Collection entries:
+-------+

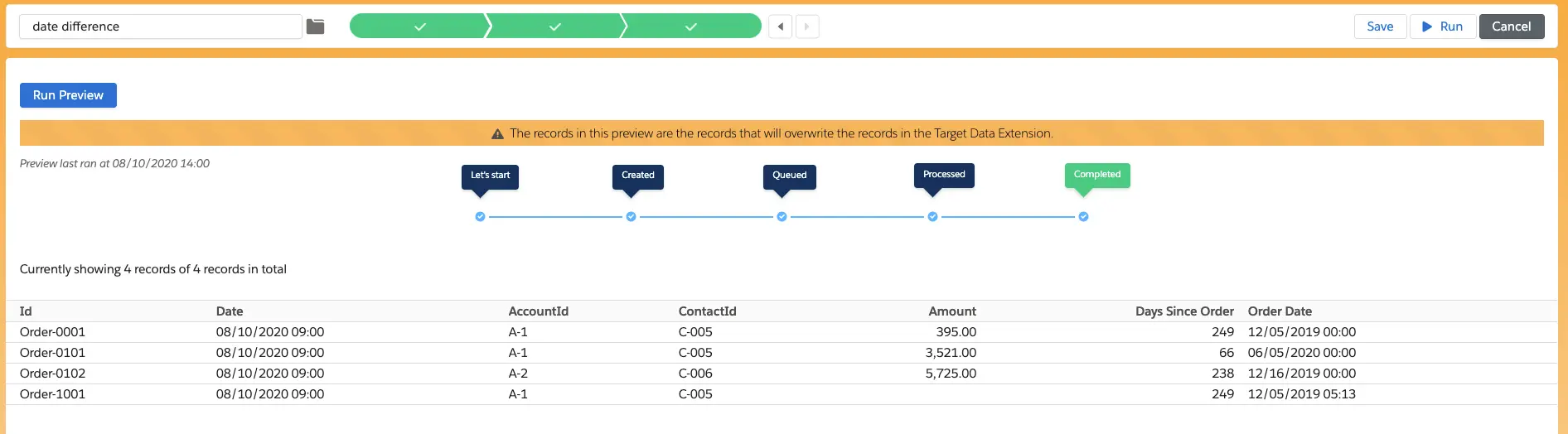
Task: Click the Processed status label
Action: [944, 175]
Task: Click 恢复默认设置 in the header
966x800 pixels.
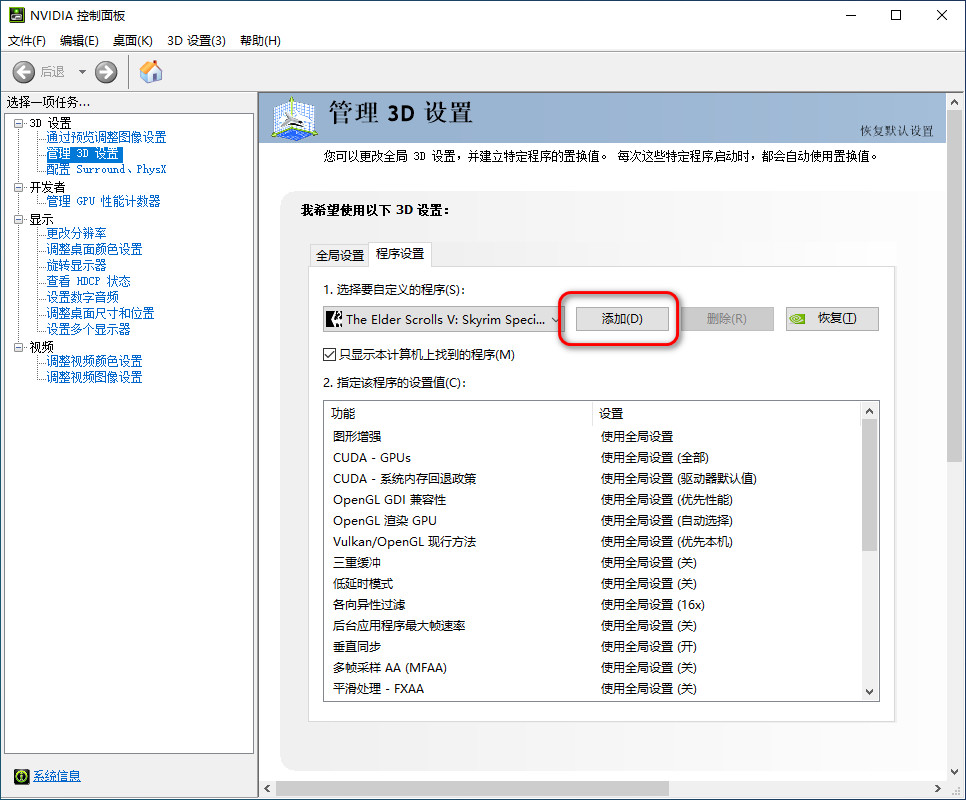Action: click(x=896, y=131)
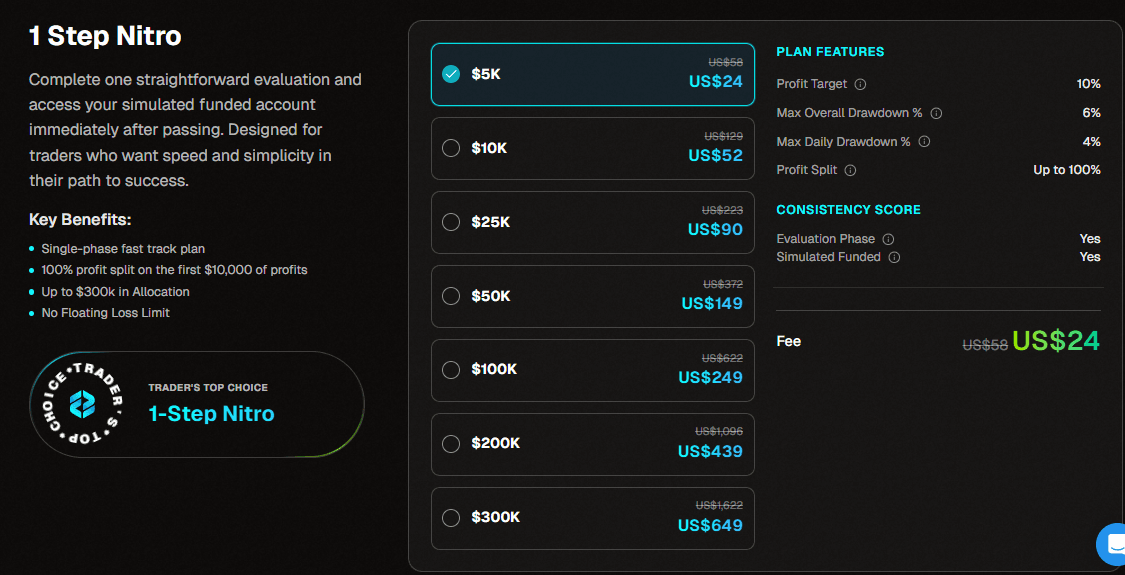Select the $300K account radio button
The width and height of the screenshot is (1125, 575).
pyautogui.click(x=451, y=518)
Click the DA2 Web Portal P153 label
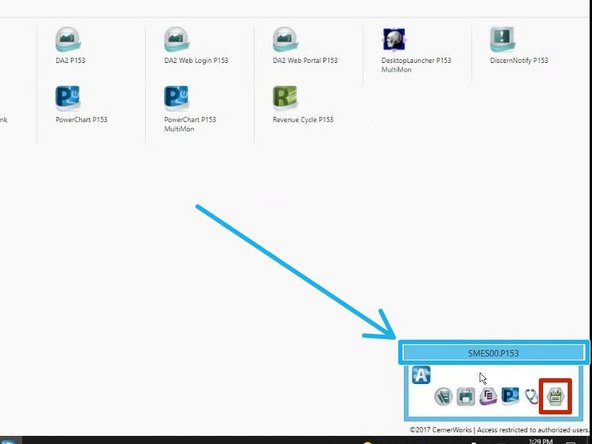This screenshot has height=444, width=592. pyautogui.click(x=305, y=60)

+-------+

From the line that contains "Task: Click 恢复默认设置 in the header" to the last line of the data, print each line exactly, both ends included, and omit the pictures.

Output of the exercise:
Task: Click 恢复默认设置 in the header
966x800 pixels.
Action: click(x=896, y=131)
Select the $300K account radio button
The width and height of the screenshot is (1125, 575).
pyautogui.click(x=451, y=518)
Click the DA2 Web Portal P153 label
This screenshot has height=444, width=592. pyautogui.click(x=305, y=60)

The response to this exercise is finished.